Laba-labanews.com
Jakarta___Masjid Istiqlal Jakarta menjadi saksi perhelatan Peace Forum 2025, sebuah ajang dialog lintas agama yang memperkuat semangat persatuan dalam keberagaman. Acara yang diinisiasi oleh Laskar Prabowo 08, di bawah kepemimpinan Devi Taurisa, S.H., M.H., C.L.D., ini menghadirkan 200 peserta, termasuk mahasiswa Universitas Pertahanan (UNHAN) RI dan mahasiswa Palestina penerima beasiswa Presiden RI, Prabowo Subianto.
Forum ini diawali dengan Doa Lintas Agama, dipimpin oleh enam Dirjen Bimas atau perwakilan dari berbagai agama di Indonesia. Momentum ini menjadi bukti nyata toleransi beragama yang mendapat apresiasi tinggi, termasuk dari Jana Abu Salha, mahasiswa asal Palestina, yang menegaskan bahwa “Toleransi beragama di Indonesia patut dicontoh negara-negara lain di dunia.”
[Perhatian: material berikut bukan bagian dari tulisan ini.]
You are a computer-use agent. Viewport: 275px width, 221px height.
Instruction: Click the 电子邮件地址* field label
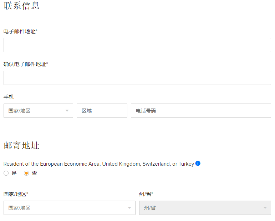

Selanjutnya, sesi Dialog Perdamaian mengangkat tema “Bhinneka Tunggal Ika: Harmoni dalam Keberagaman Menuju Indonesia Emas 2045.” Diskusi ini menghadirkan Mayjen TNI Dr. Totok Imam, Romo Agustinus Heri, Dr. Eman Suryaman, dan Joko Pirianto, dengan Nata Sutisna, Lc. sebagai moderator. Dialog ini menyoroti pentingnya toleransi, kolaborasi lintas agama, serta peran kepemimpinan dalam menghadapi tantangan global.
Sebagai keynote speaker, Menteri Agama RI dan Imam Besar Masjid Istiqlal, Prof. Dr. KH. Nasaruddin Umar, M.A., menyampaikan pesan mendalam tentang urgensi menjaga kerukunan antarumat beragama sebagai fondasi menuju Indonesia Emas 2045.
Momen spesial dalam forum ini adalah penyerahan lukisan simbolis perdamaian karya seniman Ki Gamblang kepada Prof. Dr. KH. Nasaruddin Umar, M.A.. Lukisan tersebut menggambarkan Paus Fransiskus dan Imam Besar Masjid Istiqlal dalam suasana penuh kehangatan, simbol kuat akan pentingnya dialog lintas agama.
Ketua Laskar Prabowo 08, Devi Taurisa, menegaskan komitmen organisasinya dalam membangun perdamaian dan persatuan. “Melalui doa, dialog, dan seni, kita menemukan titik temu dan memperkuat ikatan sebagai sesama anak bangsa,” ujarnya.
Acara ditutup dengan Tur ke Terowongan Silaturahmi, sebagai simbol perjalanan kebersamaan lintas agama dan budaya. Peace Forum 2025 meninggalkan pesan kuat bahwa harmoni dalam keberagaman adalah kunci menuju masa depan Indonesia yang damai dan sejahtera.